Oaktree Capital Management, on behalf of certain of its private equity funds, has securitised a group of nonperforming loan (NPL) portfolios for the first time in its history. The $195 million offering, which was rated Baa3/BBB by Moody’s Investors Service and Fitch Ratings in September, closed at the end of last month and was oversubscribed. The Class A notes, which are backed by 91 performing loans, 595 NPLs and 78 real estate owned (REO) assets, were purchased by multiple undisclosed institutional buyers.
Oaktree has been one of the most active buyers of NPLs and subperforming loans, typically purchasing the loan pools from small independent banks as well as the Federal Deposit Insurance Corporation. Since 2010, the firm’s real estate and opportunity funds have acquired nine commercial real estate portfolios of performing, subperforming and nonperforming assets – with a total face value of $2.3 billion and backed by 1,811 loans – at an average of 39 cents on the dollar.
The loans comprising this securitisation had been acquired from banks by Oaktree’s real estate and corporate opportunity funds since early 2011. To return capital to investors, the firm is using securitisation as a financing vehicle, where the proceeds from the sale of the notes will help to repay investors in its funds.

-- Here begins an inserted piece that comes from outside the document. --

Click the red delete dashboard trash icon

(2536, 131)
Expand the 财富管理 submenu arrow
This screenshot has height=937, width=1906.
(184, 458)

Oaktree “saw securitisation as a perfect exit strategy, as a way to finance purchases and return money to investors,” said Philip Feder, head of the global real estate practice at law firm Paul Hastings, which represented Oaktree in the offering. “Their timing was pretty ideal in engaging the market, given the current interest rate environment, which is low, and the appetite of institutional investors for this sort of securitisation package.” Indeed, institutional buyers are looking for yields that are more attractive than that of U.S. Treasuries, and returns through securitisation are expected to be higher than those generated through U.S. Treasuries, he explained.
The Oaktree securitisation follows similar transactions by Rialto Capital, which closed on a $132 million offering backed by 282 loans and 38 REO assets in April, and Square Mile Capital Management, which completed a $159.5 million offering backed by 26 loans and five REO properties during the summer.
Securitisations have been more commonly associated with newly originated loans, as in the case of commercial mortgage-backed securities, where the investors earn back their capital through the cash flow of mortgage payments. In the case of NPL securitisations, however, returns would be generated through the liquidation, resolution or restructuring of loans. Generally, much of the capital that is returned to investors would come from quicker-to-resolve loan situations, while the equity for sponsors would come from slower-to-resolve cases. Most of the Oaktree loan pool is expected to be liquidated through foreclosure or other resolution, which ultimately would lead to the sale of the underlying real estate properties.
Newport Beach, California-based Sabal Financial Group will serve as the asset manager for the portfolio and will be responsible for developing and implementing asset plans; managing the REO assets and loans, including the execution of restructurings, modifications, workouts and liquidations; and responding to loan defaults and other extraordinary servicing matters, among other duties. Oaktree purchased a 50 percent stake in Sabal – formerly the small-balance construction loan unit at IndyMac Bank – in 2009 to build its own servicing and asset management platform.
“There’s an asset-specific plan for each of these loans, whereby the asset manager in coordination with Oaktree will decide the best resolution for that particular asset,” said Christine Spletzer, head of Paul Hastings’ securitisation practice. “Everyone knows the Day 1 game plan is to resolve them and to pay back investors relatively quickly from the proceeds of the asset resolution.”
The loan pool – comprised mostly of mortgages with an average balance below $1 million – consisted of 411 borrower relationships and has significant concentrations in the Midwest, Southeast and West Coast. The underlying assets included commercial and multifamily properties; residential and commercial land; and single-family residences and lots.